The 10K IOPS is probably a worst-case scenario for purely random small read operations over 100% of the capacity of the Atrato array where cache is useless. Given any sort of locality of reference, the IOPS would go up significantly. I think they could easily meet or exceed the numbers that Val mentions.
Pretty amazing stuff if you ask me.
3000 SD MPEG-2 streams @ 3.75Mb/s is well within the bandwidth available to the Atrato system and, at 5RU, is very competitive with VOD offerings currently on the market (whether flash or disk based). The interesting thing that remains to be seen is which VOD vendor will be the first to announce pairing with a system which not only offers a solid content vault but the ability to increase overall streaming capacity?
As far as HD @ 2Mb/s, well, it’s not likely you’ll see that in a broadcast plant any time soon. I know there are some online streaming services that claim they can deliver streaming HD in that bandwidth, but I doubt any of us will be linking our PC to the HDTV to watch it. Realistic HD levels range from extremely compressed (MPEG-4) 5Mbps to standard rates such as MPEG-2 20Mbps.
Hmm wonder if in 2 years IBM will buy them??
While it may be true that comparisons of INDIVIDUAL performance characteristics between this 2006 technology (the year I worked on the “SAID” design at Sherwood Information Partners) and today’s offerings may seem unimposing, when observed as an overall solution to the multifaceted problems faced by large “data storage farms” it becomes quite impressive.
The combination of Eric Wendel’s insight (primary founder of Sherwood and creator of the “Sealed Array of Individual Drives” concept) into the big picture of problems faced by mass data storage providers, and the pure depth of practical controller design innovation provided by Dr. Sam Siewert, resulted in a solution that excelled on all fronts simultaneously.
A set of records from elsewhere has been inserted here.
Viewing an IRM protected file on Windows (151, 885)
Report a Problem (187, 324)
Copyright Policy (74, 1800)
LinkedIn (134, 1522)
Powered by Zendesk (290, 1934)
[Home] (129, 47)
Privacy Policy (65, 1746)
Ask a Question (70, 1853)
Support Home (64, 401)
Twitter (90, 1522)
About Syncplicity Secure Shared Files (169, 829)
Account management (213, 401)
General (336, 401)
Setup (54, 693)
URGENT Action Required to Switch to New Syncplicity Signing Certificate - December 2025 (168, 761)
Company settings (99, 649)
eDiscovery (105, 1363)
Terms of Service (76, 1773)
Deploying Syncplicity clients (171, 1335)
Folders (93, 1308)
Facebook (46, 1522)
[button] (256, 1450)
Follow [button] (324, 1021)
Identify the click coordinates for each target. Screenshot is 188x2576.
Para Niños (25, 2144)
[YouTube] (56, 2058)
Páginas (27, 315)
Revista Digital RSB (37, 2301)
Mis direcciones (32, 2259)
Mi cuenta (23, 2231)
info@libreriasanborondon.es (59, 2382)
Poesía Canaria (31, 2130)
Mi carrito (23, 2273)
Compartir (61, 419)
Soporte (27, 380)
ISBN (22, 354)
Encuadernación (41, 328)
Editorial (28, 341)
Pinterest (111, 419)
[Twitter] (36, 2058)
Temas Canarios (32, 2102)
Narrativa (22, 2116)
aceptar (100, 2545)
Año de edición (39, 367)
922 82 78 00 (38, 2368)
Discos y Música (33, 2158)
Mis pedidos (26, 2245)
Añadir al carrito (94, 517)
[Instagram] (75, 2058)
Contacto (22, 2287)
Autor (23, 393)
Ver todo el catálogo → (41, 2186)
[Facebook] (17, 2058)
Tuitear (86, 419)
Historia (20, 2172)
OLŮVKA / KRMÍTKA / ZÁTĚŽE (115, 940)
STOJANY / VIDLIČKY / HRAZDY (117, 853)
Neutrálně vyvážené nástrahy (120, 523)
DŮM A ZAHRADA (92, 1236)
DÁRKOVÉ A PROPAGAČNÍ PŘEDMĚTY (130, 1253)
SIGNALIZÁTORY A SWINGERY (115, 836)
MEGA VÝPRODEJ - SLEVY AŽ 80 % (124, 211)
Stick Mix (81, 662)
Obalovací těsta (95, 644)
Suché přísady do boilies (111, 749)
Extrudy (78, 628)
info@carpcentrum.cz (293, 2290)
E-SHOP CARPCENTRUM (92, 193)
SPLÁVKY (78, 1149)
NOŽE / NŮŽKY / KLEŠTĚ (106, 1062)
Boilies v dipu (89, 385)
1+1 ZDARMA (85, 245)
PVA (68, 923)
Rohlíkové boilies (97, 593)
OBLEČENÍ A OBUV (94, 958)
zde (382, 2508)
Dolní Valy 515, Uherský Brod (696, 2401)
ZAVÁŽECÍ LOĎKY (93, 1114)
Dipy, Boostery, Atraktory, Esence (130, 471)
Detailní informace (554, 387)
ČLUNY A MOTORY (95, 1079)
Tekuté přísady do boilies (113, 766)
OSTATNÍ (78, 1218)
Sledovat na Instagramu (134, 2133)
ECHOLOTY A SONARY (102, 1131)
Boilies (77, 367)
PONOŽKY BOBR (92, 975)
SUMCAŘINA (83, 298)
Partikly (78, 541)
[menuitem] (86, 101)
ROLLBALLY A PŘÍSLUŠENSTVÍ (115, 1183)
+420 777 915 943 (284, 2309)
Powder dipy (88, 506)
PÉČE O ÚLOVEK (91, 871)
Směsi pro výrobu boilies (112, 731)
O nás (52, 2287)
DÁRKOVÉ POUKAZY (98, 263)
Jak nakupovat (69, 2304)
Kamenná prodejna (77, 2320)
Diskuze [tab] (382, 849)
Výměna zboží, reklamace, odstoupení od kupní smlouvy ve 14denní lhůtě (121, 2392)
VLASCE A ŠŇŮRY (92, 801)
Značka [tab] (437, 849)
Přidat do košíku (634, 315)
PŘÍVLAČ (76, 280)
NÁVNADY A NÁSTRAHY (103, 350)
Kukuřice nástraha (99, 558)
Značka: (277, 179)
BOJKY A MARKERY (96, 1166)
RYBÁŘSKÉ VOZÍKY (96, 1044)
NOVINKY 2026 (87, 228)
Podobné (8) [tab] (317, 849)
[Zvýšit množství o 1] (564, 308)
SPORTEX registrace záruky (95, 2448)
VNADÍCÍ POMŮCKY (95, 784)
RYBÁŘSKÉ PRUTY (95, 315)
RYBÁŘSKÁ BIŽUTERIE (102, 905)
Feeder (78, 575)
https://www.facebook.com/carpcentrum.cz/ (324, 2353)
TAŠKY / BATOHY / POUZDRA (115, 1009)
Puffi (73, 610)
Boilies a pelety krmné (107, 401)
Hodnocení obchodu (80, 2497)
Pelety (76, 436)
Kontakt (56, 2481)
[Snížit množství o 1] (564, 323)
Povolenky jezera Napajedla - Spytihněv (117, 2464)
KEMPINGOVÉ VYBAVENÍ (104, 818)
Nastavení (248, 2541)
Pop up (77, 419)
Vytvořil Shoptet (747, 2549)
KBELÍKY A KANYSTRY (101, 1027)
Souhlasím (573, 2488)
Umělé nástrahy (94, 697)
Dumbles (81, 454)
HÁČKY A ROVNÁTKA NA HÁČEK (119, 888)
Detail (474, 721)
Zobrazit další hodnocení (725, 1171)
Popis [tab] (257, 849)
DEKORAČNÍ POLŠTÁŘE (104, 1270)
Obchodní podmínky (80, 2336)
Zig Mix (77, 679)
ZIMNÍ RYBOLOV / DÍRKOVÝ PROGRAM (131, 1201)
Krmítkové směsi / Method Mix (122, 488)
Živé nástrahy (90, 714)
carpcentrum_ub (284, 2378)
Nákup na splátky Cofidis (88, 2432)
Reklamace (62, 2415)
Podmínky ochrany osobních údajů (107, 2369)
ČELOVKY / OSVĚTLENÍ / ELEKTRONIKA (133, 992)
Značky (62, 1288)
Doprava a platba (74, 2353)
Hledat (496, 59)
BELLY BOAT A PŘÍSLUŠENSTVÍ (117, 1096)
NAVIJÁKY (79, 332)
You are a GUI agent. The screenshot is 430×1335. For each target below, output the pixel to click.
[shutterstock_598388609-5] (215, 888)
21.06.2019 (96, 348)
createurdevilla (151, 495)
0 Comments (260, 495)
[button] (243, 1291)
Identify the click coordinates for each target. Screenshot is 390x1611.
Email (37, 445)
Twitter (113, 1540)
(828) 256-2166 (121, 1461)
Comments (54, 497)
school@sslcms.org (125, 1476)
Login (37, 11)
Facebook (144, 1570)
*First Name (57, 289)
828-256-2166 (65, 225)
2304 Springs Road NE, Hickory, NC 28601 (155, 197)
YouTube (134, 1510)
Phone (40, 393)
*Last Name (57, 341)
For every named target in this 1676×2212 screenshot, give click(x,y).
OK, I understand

Eric’s study into the low cost commercial 2.5″ spindle (when architected in a unique pseudo-parallel array configuration) as a means of providing a new and powerful solution in terms of power consumption / cost / data “accessage” (a term coined by Eric) coupled with Sam’s ability to transition concept into reality provided an overall solution to the entire IOPs/Bandwidth/Power/Cost/Size/Enterprise Reliability equation that many – if not most – still don’t grasp in terms of completeness and elegance today.